Still, they have become a useful service for some advisors.

Mindy Ying, an advisor with her own firm, PacWest Financial Management in San Marino, Calif., says she chooses from an expanding menu of independent research firms.

"We now depend on these firms to back up the models we are creating in house," she says. "We started using them some years ago and now we have become dependent on them, although we are constantly evaluating them and will often switch services," says Ying. She works with high-net-worth individuals, endowments and offshore accounts.

Grace, who has used an independent firm for the last three years, calls upon the independents to investigate the macroeconomic implication of the recommendations that his firm makes. "Some clients think their planning goals are the only thing they have to worry about. I used a research service to explain to them that there are other things that we need to consider in our plan," Grace says.

"The research firm is more adept than we are at questioning and figuring out where the economy is going. We need to know if the wind is at our backs. This is a way of reassuring clients that every relevant question has been asked and answered about a plan. It is also an important element in getting people to stay with a plan," Grace adds.

Soft Dollars Defined

What are soft dollars? According to The Barron's Finance and Investment Handbook, they are "the paying of brokerage firms for their services through commission revenue, rather than through direct payments, known as hard dollar fees."

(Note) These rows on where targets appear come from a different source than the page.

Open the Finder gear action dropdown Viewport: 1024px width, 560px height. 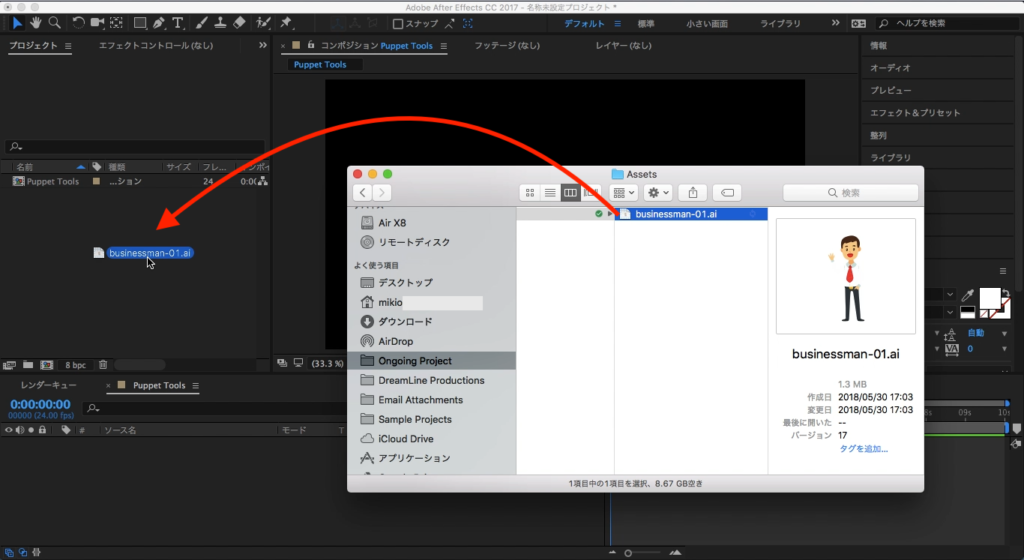(x=658, y=192)
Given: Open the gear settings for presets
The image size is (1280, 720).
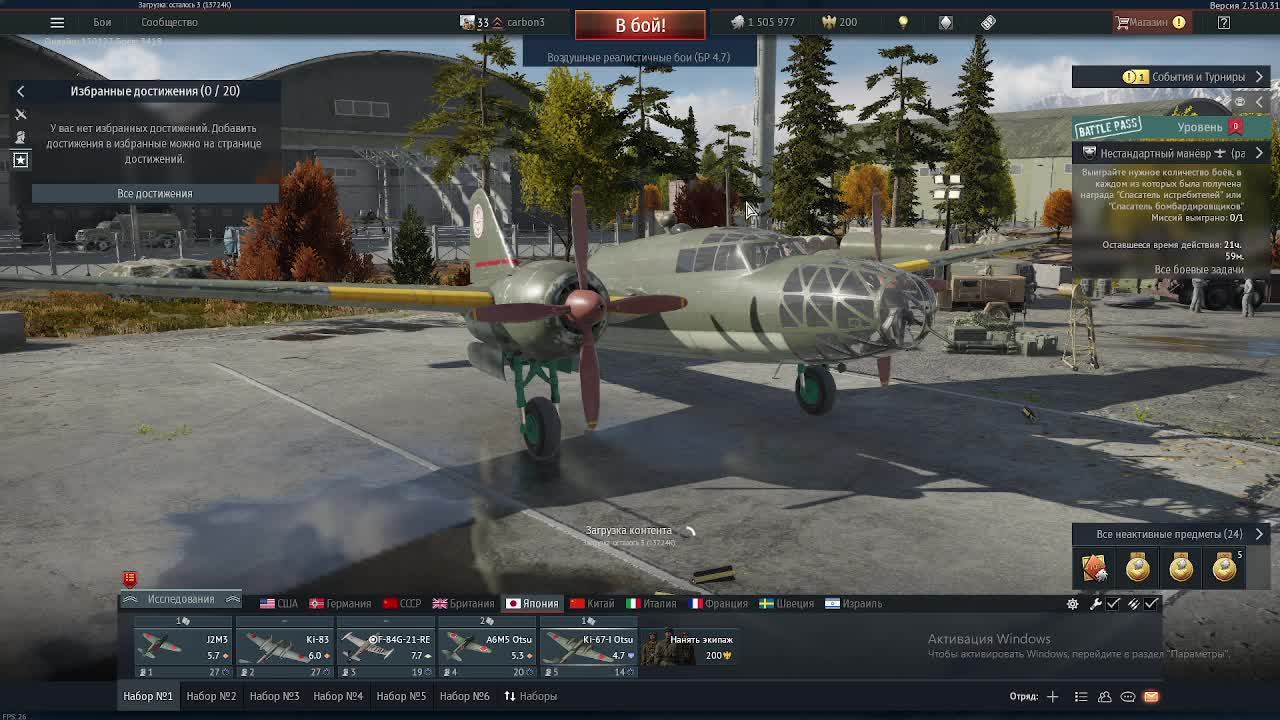Looking at the screenshot, I should click(x=1072, y=604).

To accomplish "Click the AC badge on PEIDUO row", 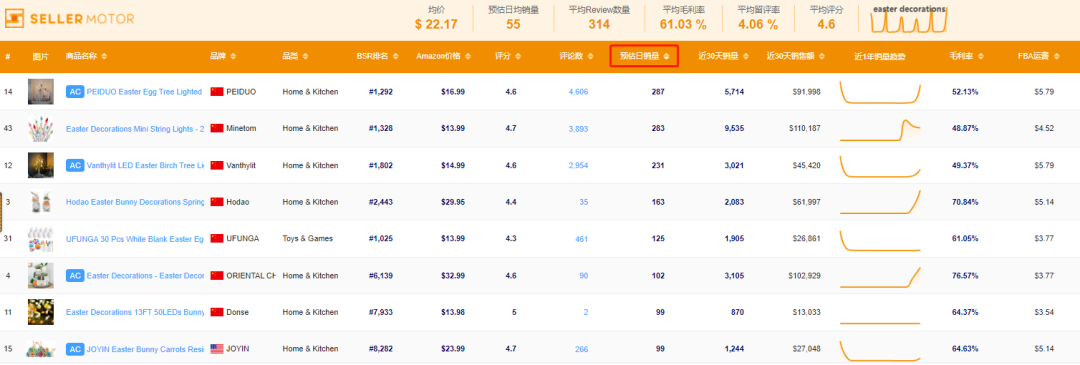I will [x=74, y=92].
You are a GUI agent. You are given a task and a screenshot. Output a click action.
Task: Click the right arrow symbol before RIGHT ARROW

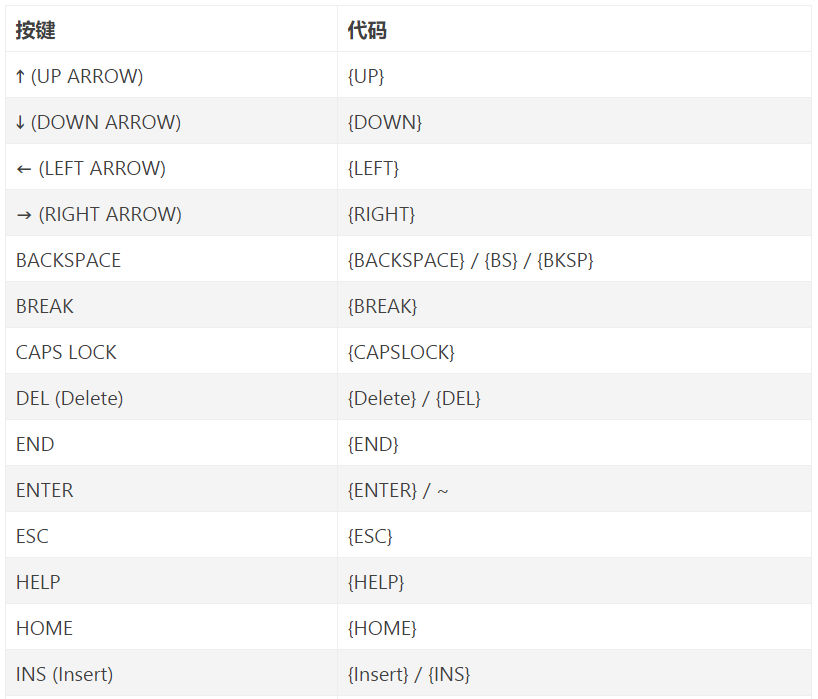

Ted Aronson, a principal of Aronson+Johnson+ Oritz, a Philadelphia institutional investment advisor, offers a simple definition. "Soft dollars are any commissions that are not used to achieve best execution." Nevertheless, there is a Catch 22 to Aronson's explanation. "No one knows how to define best execution," he concedes.

Whatever soft dollar arrangements are-and there are more than a few professionals who would disagree with Barron's or Aronson's definition-they have a considerable history. Soft dollars were legally created by Congress and regulators in the wake of May Day 1975. That's when commission rates were deregulated. The SEC enacted Section 28(e), an amendment to the Securities Act of 1934. Investment advisors using soft dollars, under the section, must use the credit to provide "lawful and appropriate assistance" to the account manager carrying out responsibilities, the SEC said. Ultimately, this critical section was put on the books because of fears that the unfixing of commissions-bringing competition to something that had never had competition before-would lead to dirt-cheap prices. Without this safe harbor, managers who passed up the brokerage 99-cent store could be accused of breaching their fiduciary obligations. Still, the key goal was giving the retail broker and investor a better deal.